ここで、発達障害についての説明もしておきましょう。
 発達障害とは、成長とともに発達していくはずの知能や精神活動、運動機能などが、生まれつきの理由によって遅れたり妨げられたりするもので、「運動発達遅滞」「精神発達遅滞」「広汎性発達障害」「学習障害」「注意欠陥・多動性障害」に分類されます。広汎性発達障害の中に「自閉症」「アスペルガー症候群」「特定不能の広汎性発達障害」が含まれています。
 近年、自閉症アスペルガー症候群を「自閉症スペクトラム障害」と呼ばれています。「スペクトラム」とは、「連続体」という意味で、「自閉症とそれに繋がる一連の障害」という意味になります。
 ここで、アスペルガー症候群は、相手に失礼なことを言ったり、自分の思い通りにいかないと怒ったりする為に、「わがままでしつけのなっていない人」と誤解されることが多いです。しかし、育て方やしつけが原因ではありません。脳のどの部分に障害があるかはまだ分かっていませんが、複数の部分の機能が上手く働かず、その結果、脳全体のネットワークにも障害が及んでいると考えられています。それを、周りがしっかりと理解してあげて下さい。

【コミュニケーションを取るのが苦手な人がやってしまいがちな失敗例】
 私の友人にアスペルガー症候群の方がいますので、事例を挙げて説明します。
1) A氏(女性)
相手の人と話をする時、視線がなかなか合わず、周りをキョロキョロしていることが多いです。恐らく、会話に集中できず周囲に注意がそれてしまうのでしょう。簡単な会話も短く簡潔にまとめることができず、1分の内容が5分かかってしまいます。また、会話全体にまとまりがない為に「で?それで何?」ってことになってしまいます。

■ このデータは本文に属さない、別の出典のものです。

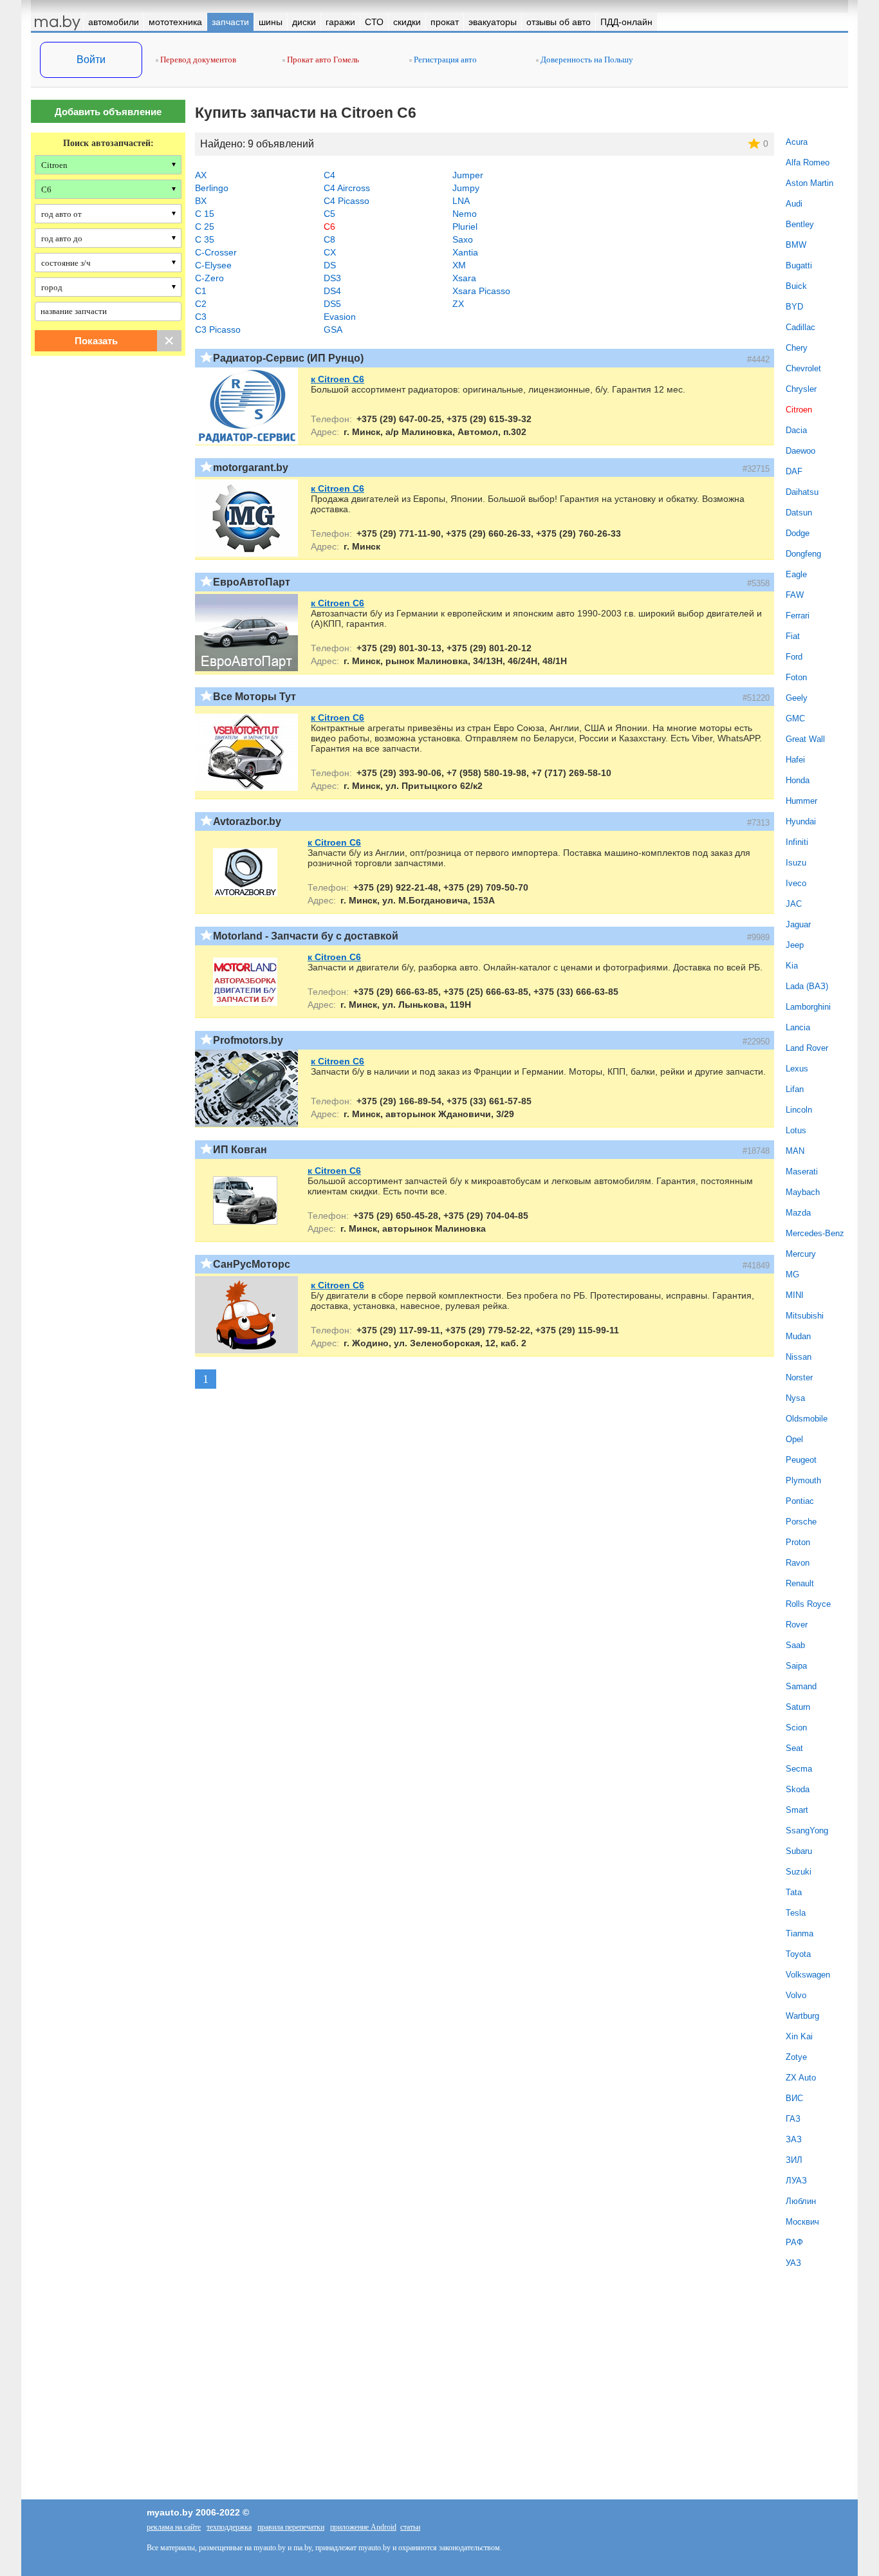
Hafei (795, 759)
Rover (797, 1624)
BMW (796, 245)
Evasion (340, 316)
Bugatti (799, 265)
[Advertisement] (108, 497)
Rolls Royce (808, 1604)
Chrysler (801, 389)
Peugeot (801, 1460)
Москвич (802, 2222)
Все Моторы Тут (254, 696)
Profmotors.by (248, 1040)
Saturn (798, 1707)
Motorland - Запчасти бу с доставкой (305, 936)
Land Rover (807, 1048)
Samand (801, 1686)
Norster (799, 1377)
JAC (794, 904)
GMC (795, 718)
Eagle (796, 574)
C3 (201, 316)
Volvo (796, 1995)
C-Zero (209, 278)
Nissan (798, 1357)
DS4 (332, 291)
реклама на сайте (174, 2527)
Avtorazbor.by (247, 821)
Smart (797, 1810)
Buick (796, 286)
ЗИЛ (794, 2160)
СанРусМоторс (251, 1264)
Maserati (802, 1171)
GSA (333, 329)
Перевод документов (197, 59)
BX (201, 201)
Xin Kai (799, 2036)
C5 (329, 213)
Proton (798, 1542)
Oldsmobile (807, 1418)
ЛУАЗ (796, 2180)
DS (330, 265)
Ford (794, 657)
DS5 (332, 304)
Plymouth (803, 1480)
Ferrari (798, 615)
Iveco (796, 883)
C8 (329, 239)
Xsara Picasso (481, 291)
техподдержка (229, 2527)
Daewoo (800, 451)
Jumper (467, 175)
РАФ (794, 2242)
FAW (795, 595)
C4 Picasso (346, 201)
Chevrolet (803, 368)
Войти (91, 59)
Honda (798, 780)
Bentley (800, 224)
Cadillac (800, 327)
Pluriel (464, 226)
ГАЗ (793, 2119)
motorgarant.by (250, 467)
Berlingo (211, 188)
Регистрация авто (444, 59)
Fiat (793, 636)
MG (792, 1274)
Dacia (796, 430)
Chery (797, 348)
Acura (797, 142)
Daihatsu (802, 492)
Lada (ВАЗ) (807, 986)
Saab (795, 1645)
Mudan (798, 1336)
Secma (799, 1769)
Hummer (801, 801)
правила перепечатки (290, 2527)
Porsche (801, 1521)
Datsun (799, 512)
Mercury (801, 1254)
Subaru (799, 1851)
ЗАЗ (794, 2139)
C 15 (204, 213)
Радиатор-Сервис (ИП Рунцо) (288, 358)
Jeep (795, 945)
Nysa (795, 1398)
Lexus (797, 1068)
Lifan (795, 1089)
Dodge (798, 533)
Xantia (465, 252)
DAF (794, 471)
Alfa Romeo (807, 162)
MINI (795, 1295)
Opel (794, 1439)
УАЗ (793, 2263)
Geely (797, 698)
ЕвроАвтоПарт (251, 582)
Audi (794, 203)
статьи (410, 2527)
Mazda (798, 1213)
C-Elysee (213, 265)
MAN (795, 1151)
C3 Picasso (218, 329)
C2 (201, 304)
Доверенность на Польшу (586, 59)
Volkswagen (808, 1974)
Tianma (799, 1933)
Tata (794, 1892)
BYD (794, 306)
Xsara (464, 278)
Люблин (801, 2201)
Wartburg (802, 2016)
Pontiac (800, 1501)
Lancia (798, 1027)
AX (201, 175)
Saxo (462, 239)
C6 (329, 226)
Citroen (799, 409)
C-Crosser (216, 252)
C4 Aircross (347, 188)
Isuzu (796, 862)
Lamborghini (808, 1007)
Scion (796, 1727)
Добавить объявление (108, 111)
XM (459, 265)
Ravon (798, 1563)
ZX (458, 304)
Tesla (796, 1913)
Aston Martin (809, 183)
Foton (796, 677)
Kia (792, 965)
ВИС (794, 2098)
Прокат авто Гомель (322, 59)
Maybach (803, 1192)
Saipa (796, 1666)
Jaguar (798, 924)
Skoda (798, 1789)
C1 (201, 291)
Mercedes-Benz (815, 1233)
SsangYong (807, 1830)
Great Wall (805, 739)
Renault (800, 1583)
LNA (461, 201)
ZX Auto (801, 2077)
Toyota (798, 1954)
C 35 (204, 239)
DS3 (332, 278)
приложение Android (363, 2527)
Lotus (796, 1130)
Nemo (464, 213)
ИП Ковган (240, 1149)
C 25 (204, 226)
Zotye (796, 2057)
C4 (329, 175)
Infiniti (797, 842)
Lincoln (799, 1110)
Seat (794, 1748)
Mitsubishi (805, 1315)
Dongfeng (803, 554)
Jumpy (465, 188)
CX (330, 252)
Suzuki (798, 1871)
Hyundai (801, 821)
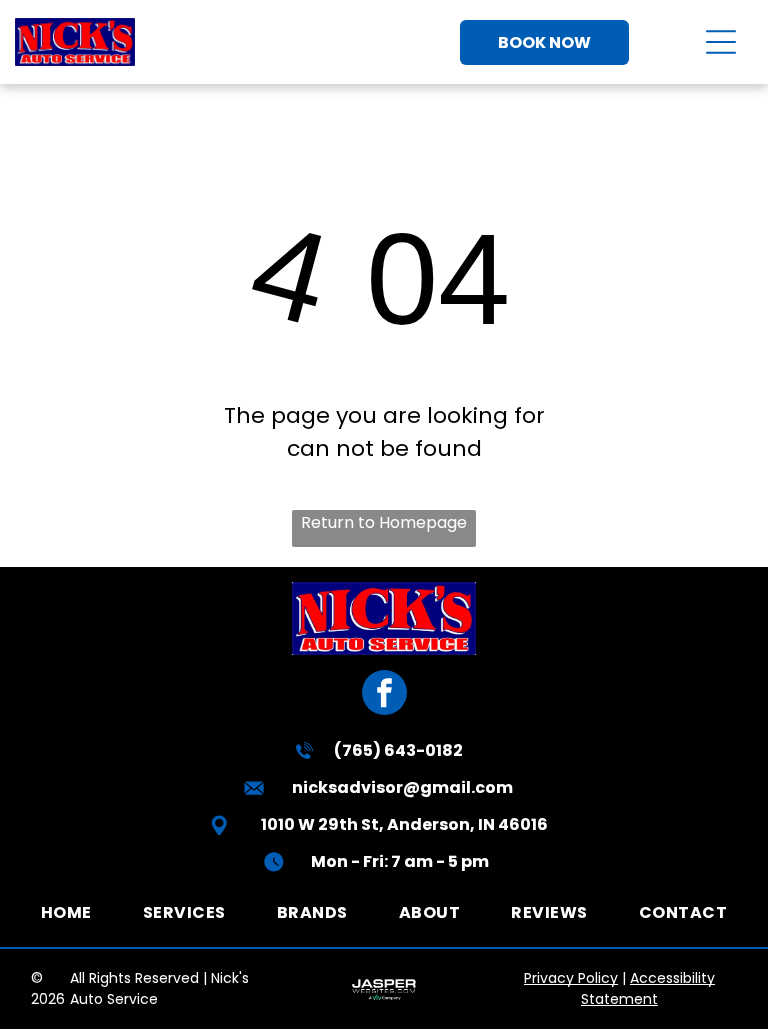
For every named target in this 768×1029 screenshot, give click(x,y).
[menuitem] (66, 911)
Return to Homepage (384, 522)
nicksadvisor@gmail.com (402, 787)
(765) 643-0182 (398, 750)
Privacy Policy (571, 978)
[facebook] (384, 695)
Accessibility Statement (648, 988)
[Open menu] (721, 42)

    それで、「変わった人!」と見られがちで仕事でも苛めの対象になってしまっています。お互いの距離感を取ることが難しく、具体的に仕事の説明をしてくれないと理解できず、パニックになってしまいます。
    仕事もマニュアル通りにはいかず、3つくらいの仕事が舞い込んできた時、どれから手をつけていいのか分からず、優先順位をつけられないという状態です。なので、自分の思い込みで仕事を進めてしまうことが多く、同僚から仕事ができていないことやミスが多いことで、周りから注意や怒られたりしてかなりのストレスを抱えて心療内科にかかっています。
    また、高齢者福祉の現場で働いている為、高齢者とのコミュニケーションの時に上手に相手の気持ちのことを察することが出来ない為、利用者を怒らしてしまうといったトラブルを起こしています。

【コミュニケーションを円滑にとるために今からできる4つの克服方法】
1)言葉の選び方
  具体的な言葉で短いセンテンスで簡潔に伝えてあげましょう。わかりやすいのは「です・ます調」が伝わりやすく、「ダメ」という否定的な言葉は避けて下さい。
2)わかりやすい伝え方
  指示は1つずつ出していきましょう。指示する前には、注意を促してみましょう。文字や写真、絵などを用いて構造化してあげて下さい。スケジュールは、予定や見通しを事前に伝えておくことです。低い明瞭な声で、ゆっくりと伝え並び方や距離、視線にも注意を払って下さい。
3)上手な叱り方・ほめ方
  感情ではなく中身をしっかりと具体的に伝えてあげて下さい。また、相手が喜ぶ褒め方をしていきましょう。
4)「成長する力」を引き出すには
  できないことを指示せず、できることを指示していきましょう。本人のこだわりを認めてあげ成長するきっかけ作りをしましょう。強い興味を生かすことは、他の人にはない良いアイデアかもしれません。